Amid the mayhem in markets, Apollo Hospitals Enterprise, which runs a healthcare and pharmacy chain in the country, looks a bright spot, with its share price holding ground since November last year. Against the BSE Sensex's fall of 15 per cent since the start of November 2010, Apollo's share price is up 14 per cent, thanks to its healthy financial performance.
Given the plans to expand its hospital capacity as well as improving margins in both segments, analysts believe the current growth levels are likely to be sustained. Edelweiss analysts say they are positive on sector fundamentals, which should drive strong growth in hospital revenues. The latter will be aided by 2,800-bed additions over the next three years in tier II and III cities. The stock (at Rs 610), which is trading at EV/Ebidta of 13 times FY12 estimated numbers, is a buy for most analysts, with one-year targets ranging up to Rs 640.
| STEADY MARGINS | |||
| In Rs crore | Q2, FY12 | FY12E | FY13E |
| Net sales | 785 | 3,122 | 3,737 |
| % change | 20.4 | 19.8 | 19.7 |
| Ebitda | 131 | 522 | 641 |
| % change | 18.6 | 24.9 | 22.8 |
| Ebitda (%) | 16.7 | 16.7 | 17.2 |
| chg in bps | -25 | 60 | 50 |
| Net profit | 550 | 227 | 282 |
| % change | 6.8 | 30.5 | 24.8 |
| P/E (x) | – | 17.1 | 21.2 |
| E: Estimates % change is y-o-y Source: Company, analyst reports | |||
HOSPITALS: STEADY SHOW
While the company has its own hospitals or manages healthcare services in more than 16 locations, 40 per cent of its bed capacity is located in Hyderabad and Chennai. Revenue growth in the September quarter was led by a strong showing in the Hyderabad sector, which saw a 27 per cent jump in patient volumes. Though occupancies and length of stay were down across most locations, higher patient volumes, pricing and treatment mix helped keep revenues per bed 11-17 per cent higher across centres.

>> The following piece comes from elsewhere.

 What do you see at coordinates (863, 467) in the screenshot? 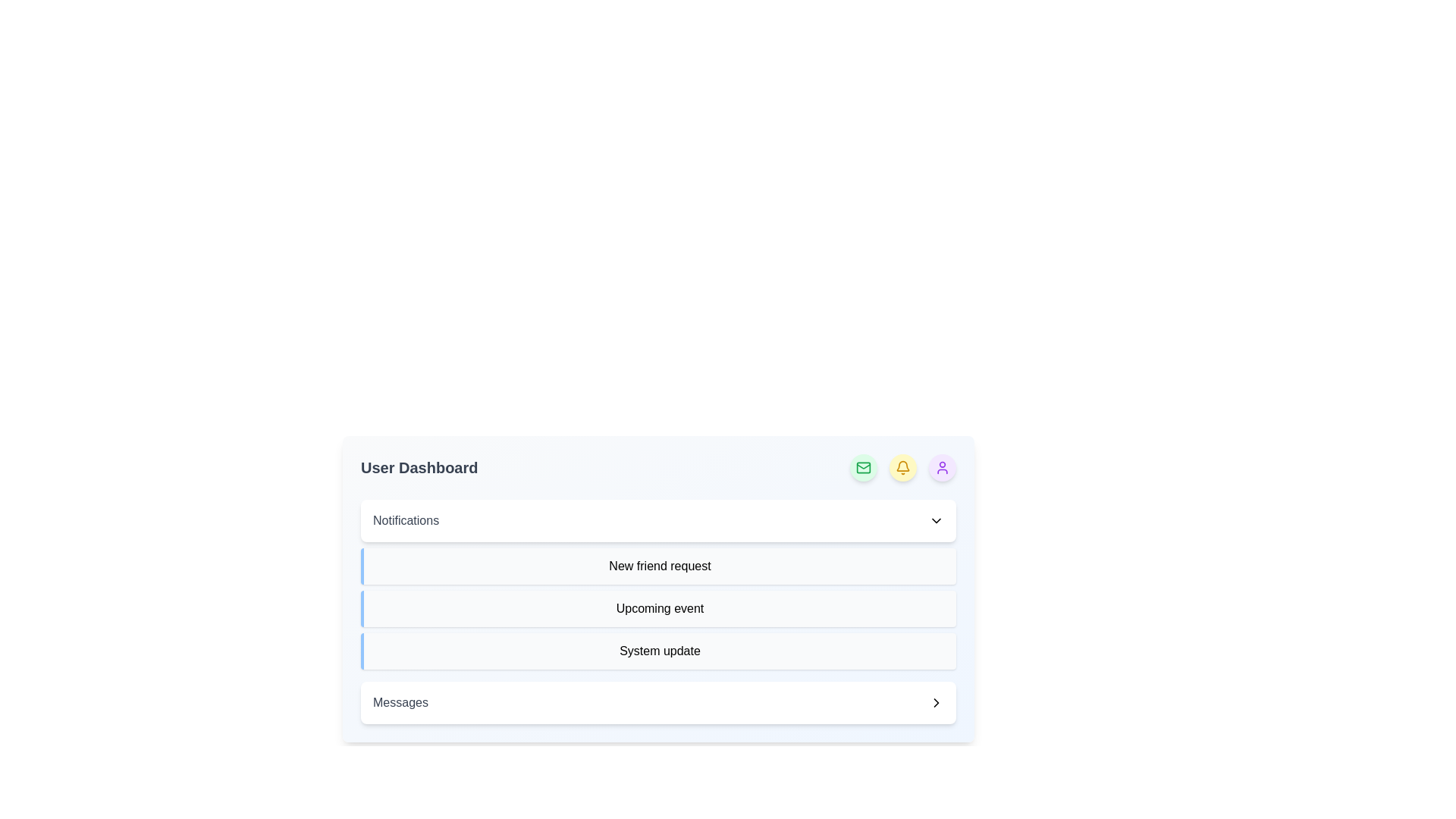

The company plans to add 30 per cent incremental capacity and take its bed capacity to 8,700. It would require Rs 1,600 crore to fund this, of which Rs 900 crore is expected to come from incremental accruals and equity, while the rest is likely to be raised through the debt route. The current debt to equity ratio is pegged at about 0.3.
PROFITABILITY IN PHARMACY IMPROVES
The management’s focus on shutting under-performing chemist outlets has helped its pharmacy business to improve revenues as well as profitability. Pharmacy, which was making losses in first half of the last year at the operating profit level, is making profits now. Improvement in margins has also been aided by economies of scale, helping them negotiate better rates on purchases. Prashant Nair of Citi Investment Research says the margins in this segment have remained positive on a sequential basis for the fifth straight quarter.
In addition to its ability to add new capacity and scale up, the key trigger will be its pharmacy business. The management has made clear it wants to be a focussed healthcare company and could look to monetise this.